AUTHOR & PHOTOGRAPHER: ©Shane Boocock 2014
When we walked into the restaurant the maître’d was describing the menu to one of the midday diners ahead of us, “Well” he said, “food still remains food . . . from nose to tail," it was something we were soon to sample.
At 12.30 pm we had quickly decided on where to have lunch. It didn't take us long to walk to our recommended restaurant as the newly opened Argentinian, La Boca Bar & Grill was next door to our Adelaide hotel, The Stamford Plaza.

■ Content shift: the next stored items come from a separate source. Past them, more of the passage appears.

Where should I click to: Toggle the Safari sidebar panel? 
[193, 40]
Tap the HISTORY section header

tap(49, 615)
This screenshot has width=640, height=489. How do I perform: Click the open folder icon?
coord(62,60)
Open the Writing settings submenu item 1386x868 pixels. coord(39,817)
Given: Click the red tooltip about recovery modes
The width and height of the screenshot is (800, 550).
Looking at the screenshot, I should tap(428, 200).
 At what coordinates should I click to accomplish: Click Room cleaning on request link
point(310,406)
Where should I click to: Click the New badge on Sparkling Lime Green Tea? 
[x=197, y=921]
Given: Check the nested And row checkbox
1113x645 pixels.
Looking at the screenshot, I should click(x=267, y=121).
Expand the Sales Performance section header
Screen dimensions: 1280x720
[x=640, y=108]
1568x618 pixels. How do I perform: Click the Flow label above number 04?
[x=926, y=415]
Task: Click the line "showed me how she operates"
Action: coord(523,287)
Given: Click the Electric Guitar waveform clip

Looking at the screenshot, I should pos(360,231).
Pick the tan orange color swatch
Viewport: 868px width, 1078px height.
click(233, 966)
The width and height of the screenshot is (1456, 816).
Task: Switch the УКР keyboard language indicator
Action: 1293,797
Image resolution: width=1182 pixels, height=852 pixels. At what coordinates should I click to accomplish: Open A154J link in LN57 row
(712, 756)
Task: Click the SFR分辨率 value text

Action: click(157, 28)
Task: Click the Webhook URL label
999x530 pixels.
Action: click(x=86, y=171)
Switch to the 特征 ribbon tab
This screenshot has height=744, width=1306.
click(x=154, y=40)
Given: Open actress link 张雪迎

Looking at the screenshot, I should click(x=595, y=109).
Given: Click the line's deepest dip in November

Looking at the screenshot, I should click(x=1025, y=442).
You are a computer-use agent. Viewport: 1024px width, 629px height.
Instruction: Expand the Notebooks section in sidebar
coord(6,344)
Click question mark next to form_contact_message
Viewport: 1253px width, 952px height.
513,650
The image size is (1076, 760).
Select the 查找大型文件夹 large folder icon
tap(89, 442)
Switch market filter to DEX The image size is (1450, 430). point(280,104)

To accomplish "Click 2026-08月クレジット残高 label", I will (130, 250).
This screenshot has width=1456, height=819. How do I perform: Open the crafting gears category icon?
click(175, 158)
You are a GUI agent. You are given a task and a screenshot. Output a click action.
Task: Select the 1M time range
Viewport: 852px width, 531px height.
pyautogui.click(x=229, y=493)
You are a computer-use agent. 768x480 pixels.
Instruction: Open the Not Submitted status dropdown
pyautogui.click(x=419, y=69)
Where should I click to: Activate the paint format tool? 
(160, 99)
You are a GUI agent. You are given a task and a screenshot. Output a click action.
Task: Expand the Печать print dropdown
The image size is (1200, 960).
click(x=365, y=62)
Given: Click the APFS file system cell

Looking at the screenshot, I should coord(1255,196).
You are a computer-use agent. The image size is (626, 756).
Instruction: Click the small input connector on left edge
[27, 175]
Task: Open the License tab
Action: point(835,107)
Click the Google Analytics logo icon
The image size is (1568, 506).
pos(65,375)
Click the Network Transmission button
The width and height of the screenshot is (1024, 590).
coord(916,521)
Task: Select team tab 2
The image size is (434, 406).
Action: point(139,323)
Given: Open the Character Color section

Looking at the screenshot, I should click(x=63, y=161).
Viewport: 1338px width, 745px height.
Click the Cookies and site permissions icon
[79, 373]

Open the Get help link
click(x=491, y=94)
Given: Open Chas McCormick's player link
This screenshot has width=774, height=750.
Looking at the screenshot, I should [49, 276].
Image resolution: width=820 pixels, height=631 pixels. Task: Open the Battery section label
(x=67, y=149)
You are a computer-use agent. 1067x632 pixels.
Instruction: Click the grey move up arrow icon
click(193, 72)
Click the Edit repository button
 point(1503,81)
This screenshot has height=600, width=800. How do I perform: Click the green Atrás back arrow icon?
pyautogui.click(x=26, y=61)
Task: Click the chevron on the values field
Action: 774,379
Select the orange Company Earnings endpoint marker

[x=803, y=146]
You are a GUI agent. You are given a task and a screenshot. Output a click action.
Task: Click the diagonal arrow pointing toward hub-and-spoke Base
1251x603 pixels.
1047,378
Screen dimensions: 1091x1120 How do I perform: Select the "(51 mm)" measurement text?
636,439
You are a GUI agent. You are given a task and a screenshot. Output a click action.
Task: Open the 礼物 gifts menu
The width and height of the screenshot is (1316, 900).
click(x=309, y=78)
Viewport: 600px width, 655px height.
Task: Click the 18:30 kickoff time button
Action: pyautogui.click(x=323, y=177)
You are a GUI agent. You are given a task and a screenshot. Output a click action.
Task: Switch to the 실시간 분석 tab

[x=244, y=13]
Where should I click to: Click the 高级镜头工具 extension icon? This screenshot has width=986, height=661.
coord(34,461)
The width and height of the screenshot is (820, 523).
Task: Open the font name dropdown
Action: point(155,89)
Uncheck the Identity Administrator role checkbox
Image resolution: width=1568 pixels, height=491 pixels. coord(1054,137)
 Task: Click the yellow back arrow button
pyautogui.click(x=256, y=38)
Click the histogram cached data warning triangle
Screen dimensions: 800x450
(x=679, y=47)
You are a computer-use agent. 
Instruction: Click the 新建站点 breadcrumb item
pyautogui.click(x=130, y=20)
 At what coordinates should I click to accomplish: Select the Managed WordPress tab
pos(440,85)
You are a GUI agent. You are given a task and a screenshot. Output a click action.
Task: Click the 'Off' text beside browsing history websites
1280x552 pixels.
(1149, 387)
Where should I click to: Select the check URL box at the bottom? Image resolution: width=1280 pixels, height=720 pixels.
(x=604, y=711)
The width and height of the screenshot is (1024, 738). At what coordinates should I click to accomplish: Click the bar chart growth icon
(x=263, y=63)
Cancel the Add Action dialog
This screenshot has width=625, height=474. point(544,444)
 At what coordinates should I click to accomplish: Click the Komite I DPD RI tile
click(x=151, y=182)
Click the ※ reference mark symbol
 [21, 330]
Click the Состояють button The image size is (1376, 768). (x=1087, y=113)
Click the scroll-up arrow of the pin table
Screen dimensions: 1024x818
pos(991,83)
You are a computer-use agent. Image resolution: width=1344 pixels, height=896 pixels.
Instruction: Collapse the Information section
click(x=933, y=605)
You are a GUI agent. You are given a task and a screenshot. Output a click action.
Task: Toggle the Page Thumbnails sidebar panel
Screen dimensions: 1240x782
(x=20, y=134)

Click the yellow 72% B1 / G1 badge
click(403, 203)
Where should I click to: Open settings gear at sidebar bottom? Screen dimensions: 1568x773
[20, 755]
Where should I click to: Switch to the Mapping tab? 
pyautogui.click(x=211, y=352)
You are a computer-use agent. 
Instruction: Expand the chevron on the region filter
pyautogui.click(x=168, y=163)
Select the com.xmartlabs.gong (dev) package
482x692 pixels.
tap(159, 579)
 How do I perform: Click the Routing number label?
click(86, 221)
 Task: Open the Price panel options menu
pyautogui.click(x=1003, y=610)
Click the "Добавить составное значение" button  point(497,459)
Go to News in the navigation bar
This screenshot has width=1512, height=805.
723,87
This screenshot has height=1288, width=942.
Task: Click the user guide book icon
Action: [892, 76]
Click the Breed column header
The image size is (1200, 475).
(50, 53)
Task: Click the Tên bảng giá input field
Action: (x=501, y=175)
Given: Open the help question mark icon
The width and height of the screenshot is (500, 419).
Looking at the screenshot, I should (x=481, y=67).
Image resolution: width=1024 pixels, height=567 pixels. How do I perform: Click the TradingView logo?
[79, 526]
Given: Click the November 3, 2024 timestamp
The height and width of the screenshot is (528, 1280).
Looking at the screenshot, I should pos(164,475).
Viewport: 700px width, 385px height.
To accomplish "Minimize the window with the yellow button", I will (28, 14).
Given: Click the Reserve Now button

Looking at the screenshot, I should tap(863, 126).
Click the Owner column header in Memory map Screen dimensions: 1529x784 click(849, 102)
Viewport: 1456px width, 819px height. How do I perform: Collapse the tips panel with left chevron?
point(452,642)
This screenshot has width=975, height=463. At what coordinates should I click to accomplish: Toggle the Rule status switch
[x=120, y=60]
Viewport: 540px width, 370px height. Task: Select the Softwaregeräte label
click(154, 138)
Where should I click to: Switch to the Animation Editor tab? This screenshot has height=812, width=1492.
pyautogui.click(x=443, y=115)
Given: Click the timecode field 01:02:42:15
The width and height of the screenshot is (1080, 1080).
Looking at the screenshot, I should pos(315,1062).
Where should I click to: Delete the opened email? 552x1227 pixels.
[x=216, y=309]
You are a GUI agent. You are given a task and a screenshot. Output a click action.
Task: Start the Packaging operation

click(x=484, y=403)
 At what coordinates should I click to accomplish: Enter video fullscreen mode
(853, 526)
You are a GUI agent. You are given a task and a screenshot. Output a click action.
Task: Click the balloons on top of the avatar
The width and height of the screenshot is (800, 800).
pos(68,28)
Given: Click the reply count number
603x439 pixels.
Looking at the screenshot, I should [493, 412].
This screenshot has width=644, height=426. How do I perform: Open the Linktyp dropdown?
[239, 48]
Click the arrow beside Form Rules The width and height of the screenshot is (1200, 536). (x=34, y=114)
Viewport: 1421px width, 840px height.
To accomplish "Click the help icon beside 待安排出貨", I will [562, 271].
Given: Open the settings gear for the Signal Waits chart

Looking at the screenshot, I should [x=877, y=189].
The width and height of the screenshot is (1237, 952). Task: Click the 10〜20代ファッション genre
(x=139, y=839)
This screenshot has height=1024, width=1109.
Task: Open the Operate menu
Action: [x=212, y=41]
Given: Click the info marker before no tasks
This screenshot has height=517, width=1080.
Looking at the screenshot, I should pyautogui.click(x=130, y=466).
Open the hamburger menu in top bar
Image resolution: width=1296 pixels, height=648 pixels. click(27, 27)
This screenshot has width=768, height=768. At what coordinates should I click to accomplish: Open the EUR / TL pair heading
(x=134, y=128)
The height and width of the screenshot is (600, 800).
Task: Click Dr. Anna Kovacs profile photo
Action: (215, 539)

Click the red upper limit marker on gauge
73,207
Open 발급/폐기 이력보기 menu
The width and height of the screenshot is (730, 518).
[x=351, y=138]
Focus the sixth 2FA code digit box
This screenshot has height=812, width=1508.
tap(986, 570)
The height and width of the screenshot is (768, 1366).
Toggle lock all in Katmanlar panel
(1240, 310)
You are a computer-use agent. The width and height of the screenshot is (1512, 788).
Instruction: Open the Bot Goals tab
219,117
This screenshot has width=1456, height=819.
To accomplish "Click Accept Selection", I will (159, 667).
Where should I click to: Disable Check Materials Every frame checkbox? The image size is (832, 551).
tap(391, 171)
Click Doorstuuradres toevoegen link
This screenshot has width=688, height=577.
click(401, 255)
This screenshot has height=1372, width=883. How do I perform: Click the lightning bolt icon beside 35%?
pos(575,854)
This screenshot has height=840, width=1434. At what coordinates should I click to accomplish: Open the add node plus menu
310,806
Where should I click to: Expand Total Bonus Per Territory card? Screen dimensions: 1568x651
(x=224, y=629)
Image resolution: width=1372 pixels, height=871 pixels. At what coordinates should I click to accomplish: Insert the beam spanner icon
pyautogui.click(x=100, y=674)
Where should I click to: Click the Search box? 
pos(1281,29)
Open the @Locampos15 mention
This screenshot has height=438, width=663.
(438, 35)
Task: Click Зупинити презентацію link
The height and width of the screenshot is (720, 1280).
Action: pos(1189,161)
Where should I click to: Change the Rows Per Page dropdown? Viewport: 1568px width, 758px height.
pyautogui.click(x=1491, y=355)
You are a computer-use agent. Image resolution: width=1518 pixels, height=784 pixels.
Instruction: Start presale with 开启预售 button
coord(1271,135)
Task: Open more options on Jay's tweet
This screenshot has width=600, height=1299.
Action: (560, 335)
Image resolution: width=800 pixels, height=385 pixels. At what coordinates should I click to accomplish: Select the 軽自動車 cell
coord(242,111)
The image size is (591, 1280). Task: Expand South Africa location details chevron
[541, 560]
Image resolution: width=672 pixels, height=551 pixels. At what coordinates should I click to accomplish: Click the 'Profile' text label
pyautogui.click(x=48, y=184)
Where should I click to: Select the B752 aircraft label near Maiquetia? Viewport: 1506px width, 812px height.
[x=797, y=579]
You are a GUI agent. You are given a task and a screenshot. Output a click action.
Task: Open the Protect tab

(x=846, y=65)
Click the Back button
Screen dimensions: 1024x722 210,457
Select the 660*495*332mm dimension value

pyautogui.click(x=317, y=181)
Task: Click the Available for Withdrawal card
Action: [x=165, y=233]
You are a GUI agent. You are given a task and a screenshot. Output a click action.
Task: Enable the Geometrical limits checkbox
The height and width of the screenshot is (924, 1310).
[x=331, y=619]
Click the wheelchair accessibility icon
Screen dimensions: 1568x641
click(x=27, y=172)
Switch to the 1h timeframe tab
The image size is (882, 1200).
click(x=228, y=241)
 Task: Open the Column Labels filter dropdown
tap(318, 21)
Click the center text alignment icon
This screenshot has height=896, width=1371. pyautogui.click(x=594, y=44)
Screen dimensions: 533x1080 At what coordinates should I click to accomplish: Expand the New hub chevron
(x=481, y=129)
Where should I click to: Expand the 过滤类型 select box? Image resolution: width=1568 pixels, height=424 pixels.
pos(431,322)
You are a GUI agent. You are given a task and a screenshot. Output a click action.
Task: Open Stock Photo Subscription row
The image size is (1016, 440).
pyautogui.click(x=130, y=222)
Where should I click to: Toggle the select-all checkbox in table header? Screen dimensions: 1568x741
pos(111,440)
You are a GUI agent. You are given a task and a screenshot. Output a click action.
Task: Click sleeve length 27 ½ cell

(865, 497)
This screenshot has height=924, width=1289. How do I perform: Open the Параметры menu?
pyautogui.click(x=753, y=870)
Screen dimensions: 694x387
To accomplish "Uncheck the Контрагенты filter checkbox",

New Zealander, Stewart Harris from Macintosh Harris Design Ltd. in Auckland, has recently designed the restaurant and what a great job he’d done. La Boca Bar and Grill serves authentic Argentinian cuisine, created with South American passion and flair by Argentinian Chef, Nicholas Arriola. It's the only Argentinian restaurant in Adelaide to slow cook on the ‘Asador’ (a large open fire pit). The chef’s food philosophy is branded ‘Nose to Tail’ dining, by skillfully slow cooking beef, pork and lamb over the hot coals.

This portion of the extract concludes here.